Objective: To compare access to human immunodeficiency virus (HIV) care for tuberculosis (TB) patients in settings with antiretroviral treatment (ART) and TB care under one roof ('semi-integrated sites') and in settings with geographically separately rendered care in Tshwane, South Africa.
Methods: Historical cohort study of patients registered with TB at 46 TB treatment points, with follow-up until the end of anti-tuberculosis treatment. ART initiation for HIV-positive TB patients was established through linkage of TB register patient identifiers to the electronic ART register. Data analysis entailed univariate and multivariate competing risk analysis.

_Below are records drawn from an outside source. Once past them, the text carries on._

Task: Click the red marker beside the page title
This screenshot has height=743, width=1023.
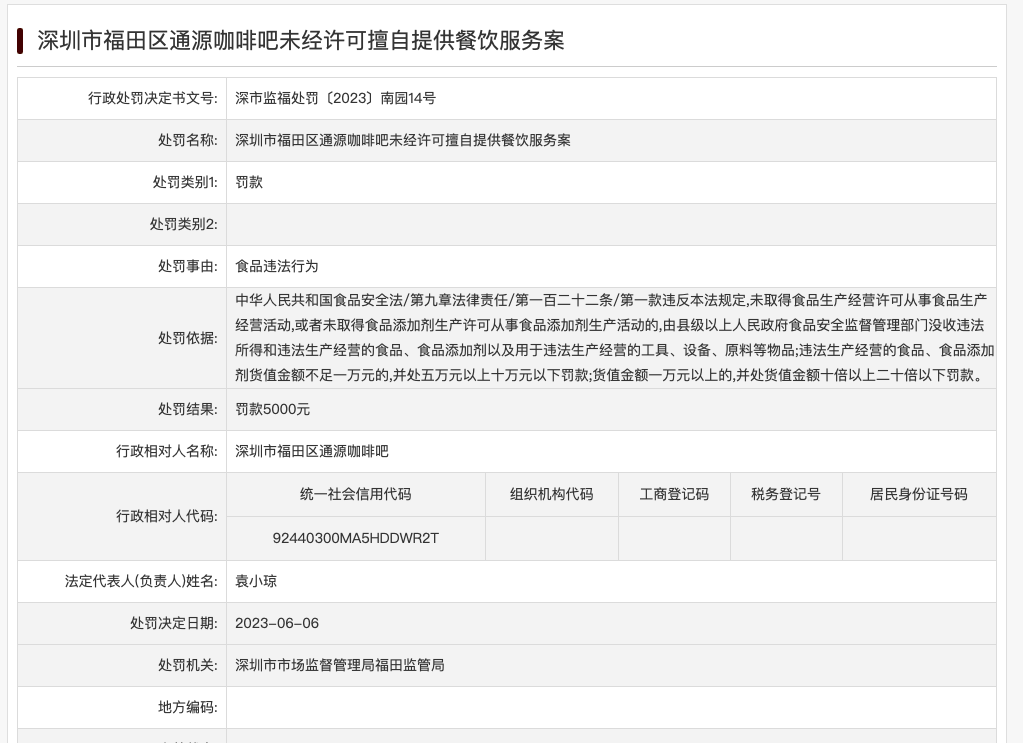Action: pos(20,42)
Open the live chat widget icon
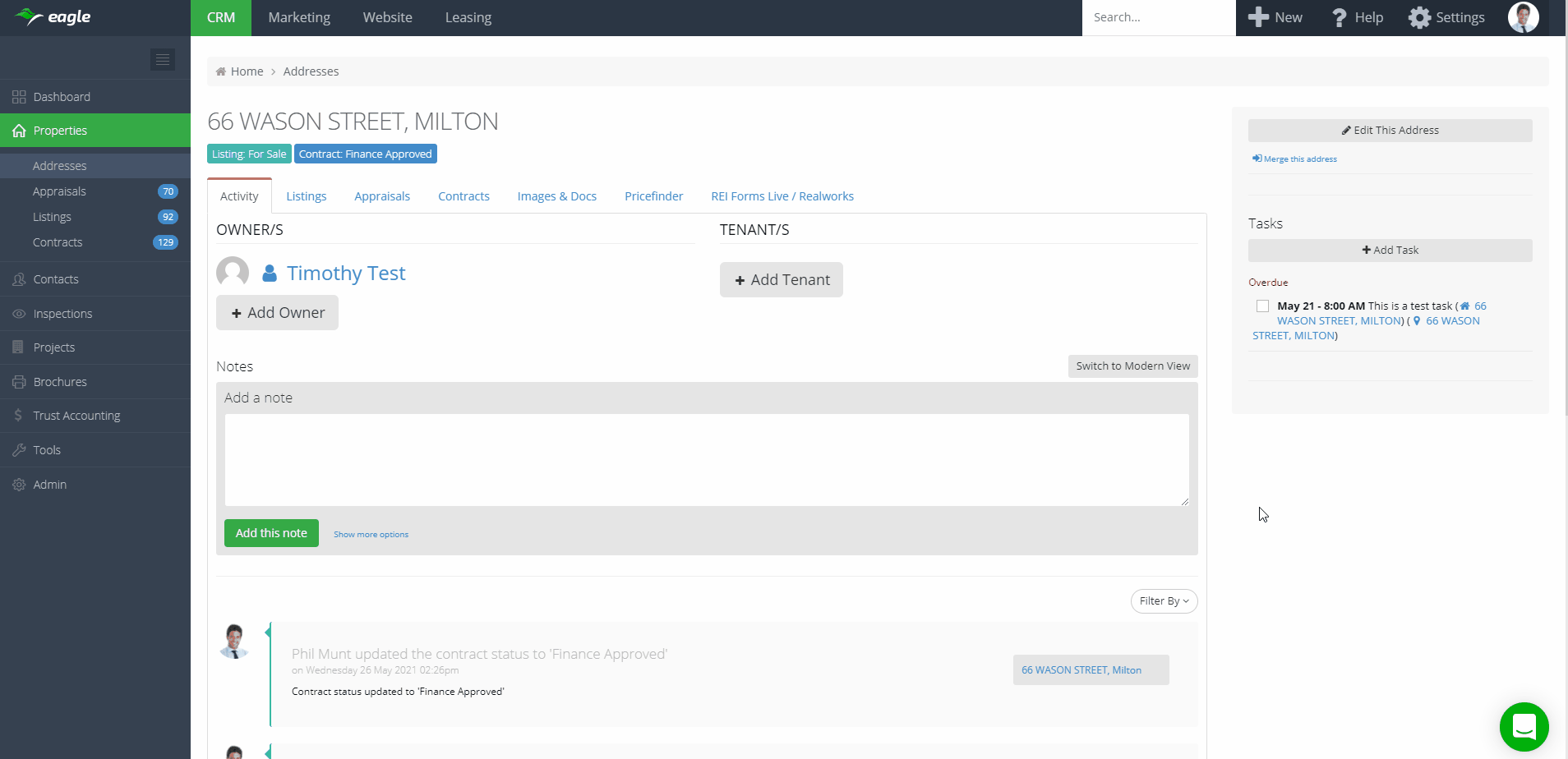The image size is (1568, 759). [1524, 727]
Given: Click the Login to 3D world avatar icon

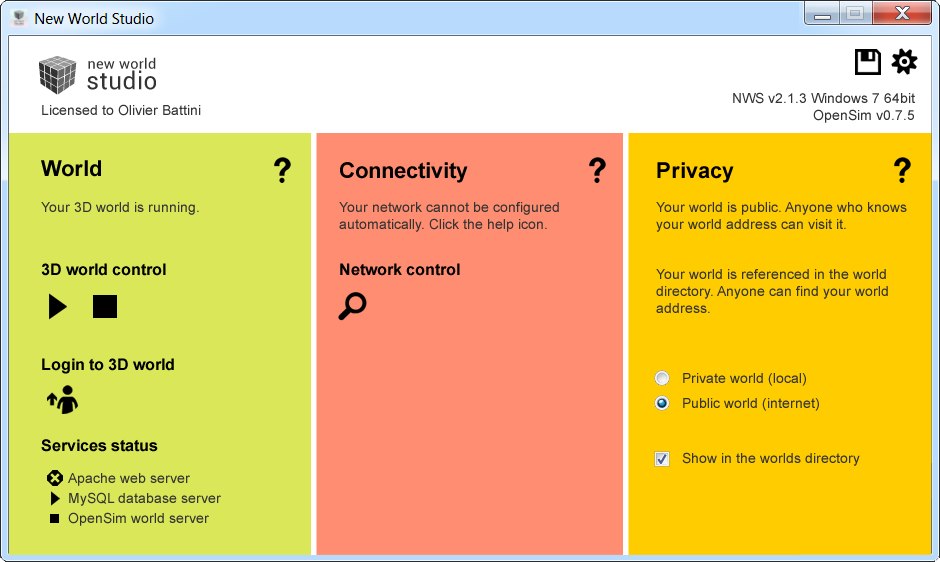Looking at the screenshot, I should [63, 399].
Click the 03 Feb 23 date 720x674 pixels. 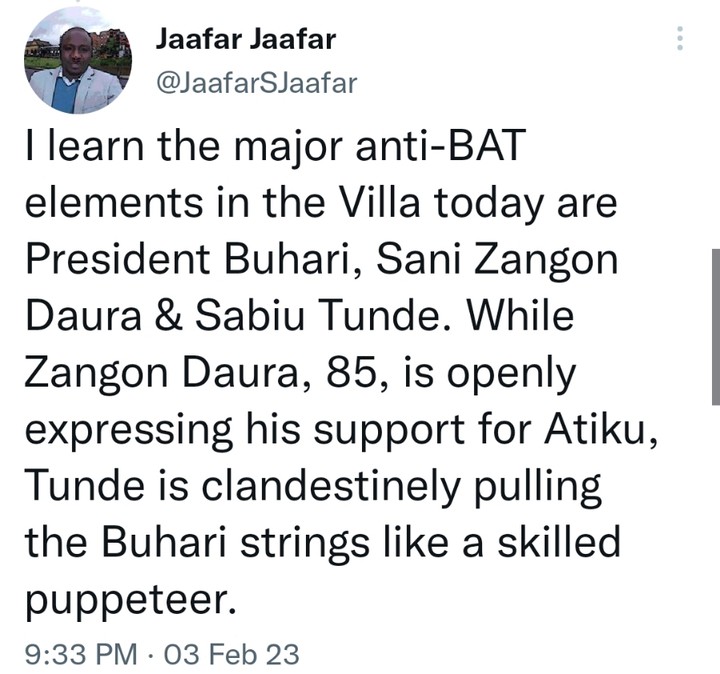(235, 654)
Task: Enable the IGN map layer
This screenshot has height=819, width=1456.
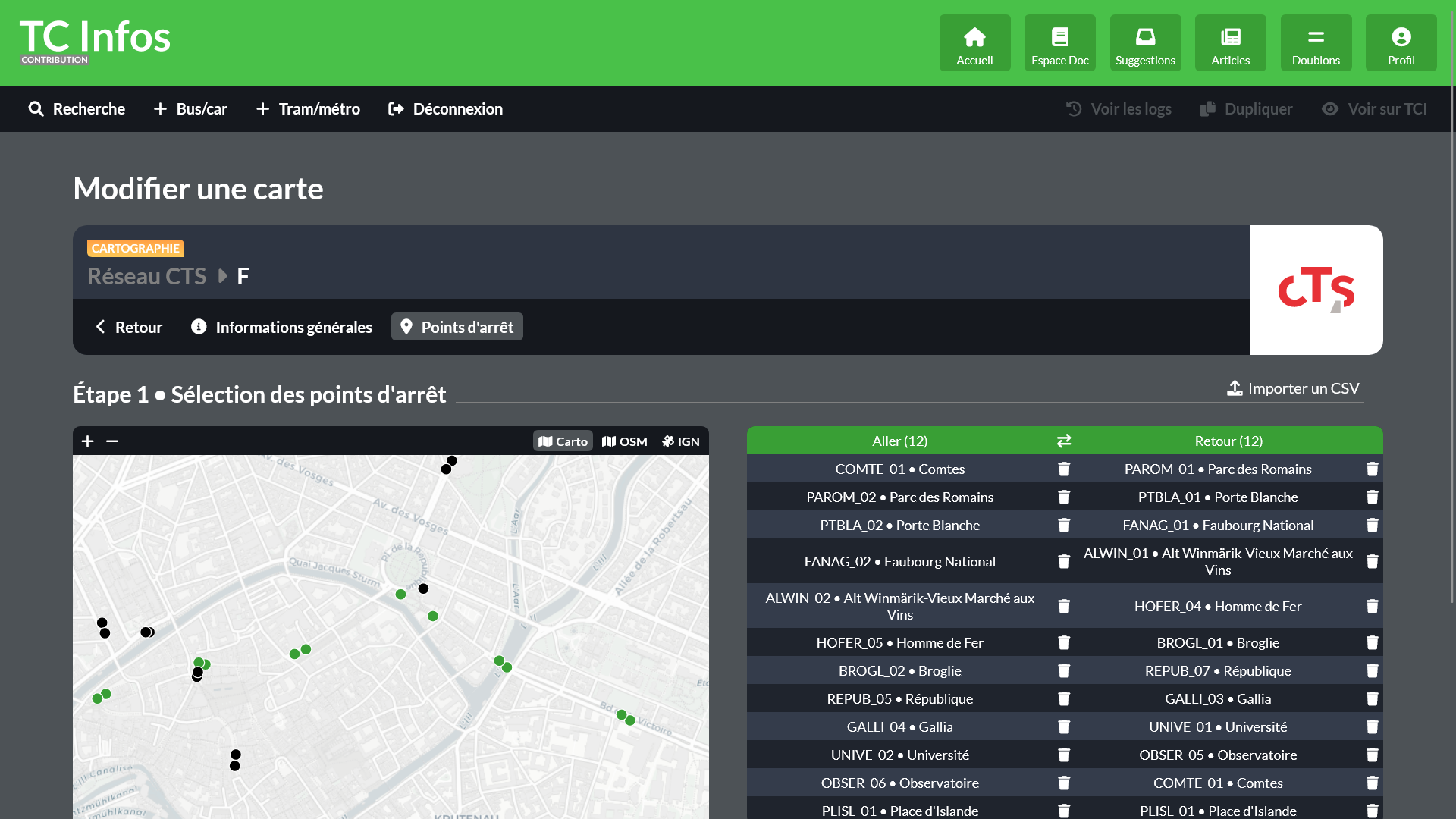Action: 680,441
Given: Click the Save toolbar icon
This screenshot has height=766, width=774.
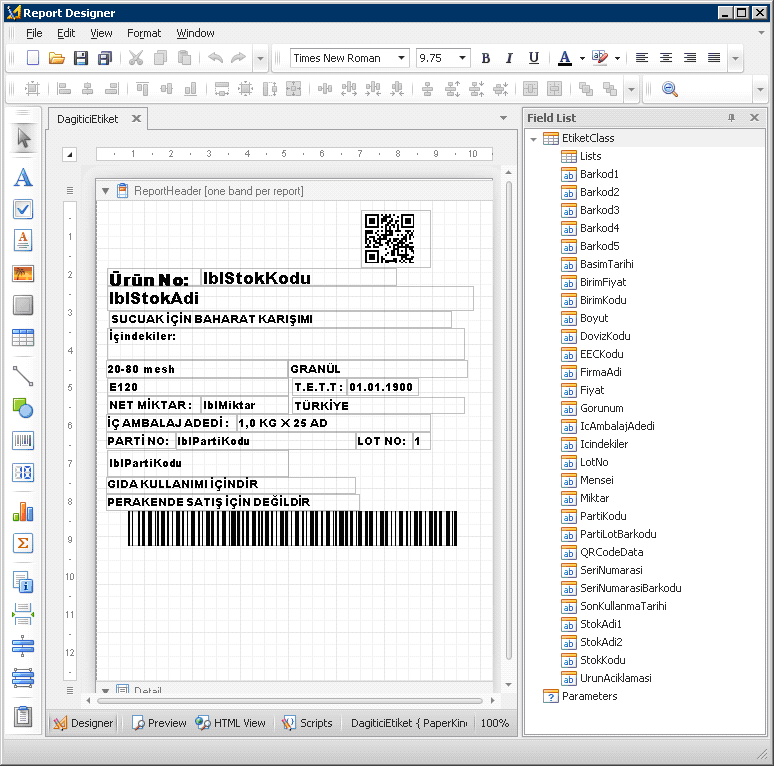Looking at the screenshot, I should 82,58.
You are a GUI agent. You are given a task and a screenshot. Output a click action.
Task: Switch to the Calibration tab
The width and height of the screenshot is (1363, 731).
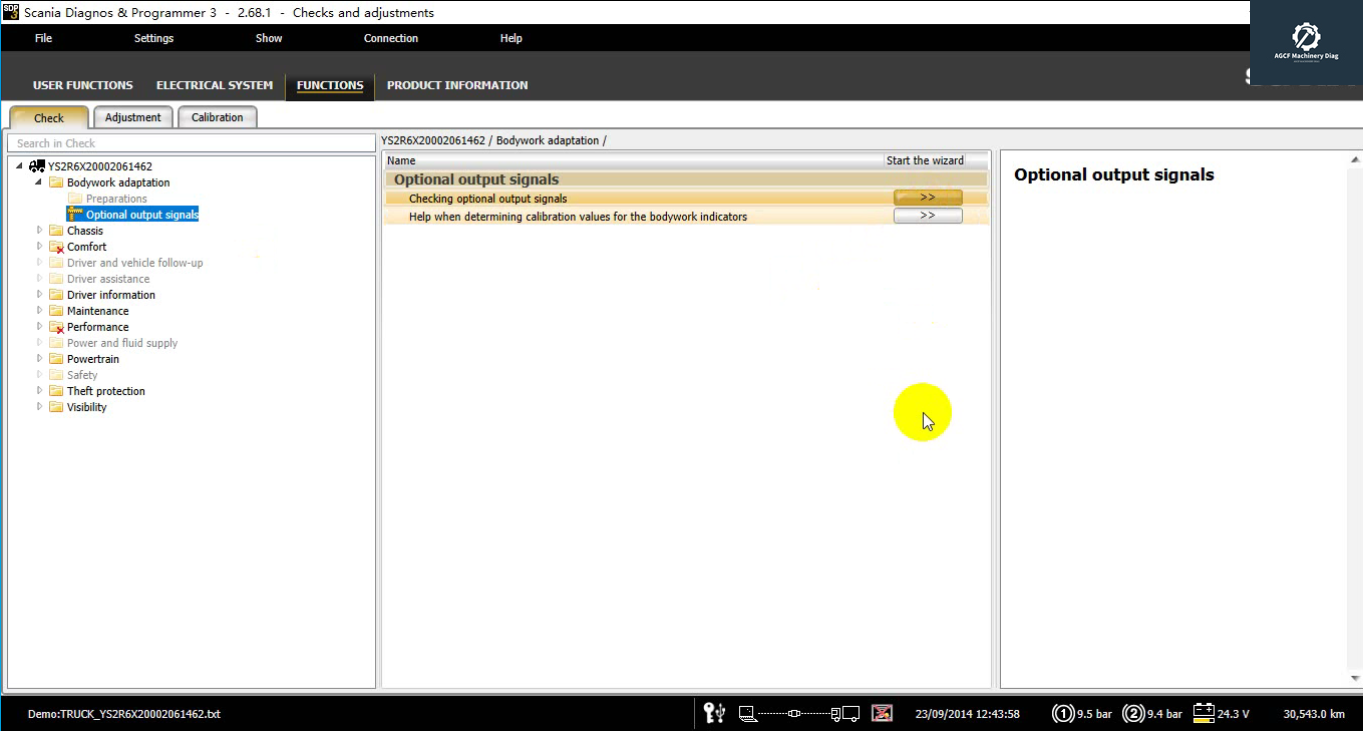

Results: The records of 636 and 1297 patients for semi-integrated and separate facilities, respectively, were reviewed. Cotrimoxazole prophylactic therapy and recording of CD4 count were lower in semi-integrated than in separate facilities, but the reverse was true for referral to HIV-related care. A higher percentage of patients started ART in the semi-integrated than in the separate facilities (70.5% vs. 44.6%, P < 0.001). In competing risk analysis (with death and lost to follow-up as competing risks), attending a semi-integrated facility (sub-hazard ratio [SHR] 2.49, 95%CI 1.06-5.88) and TB case load > 401 (SHR 1.45, 95%CI 1.04-2.03) were associated with increased ART initiation.
Conclusions: ART and TB treatment under one roof appears to facilitate ART initiation for HIV-positive TB patients.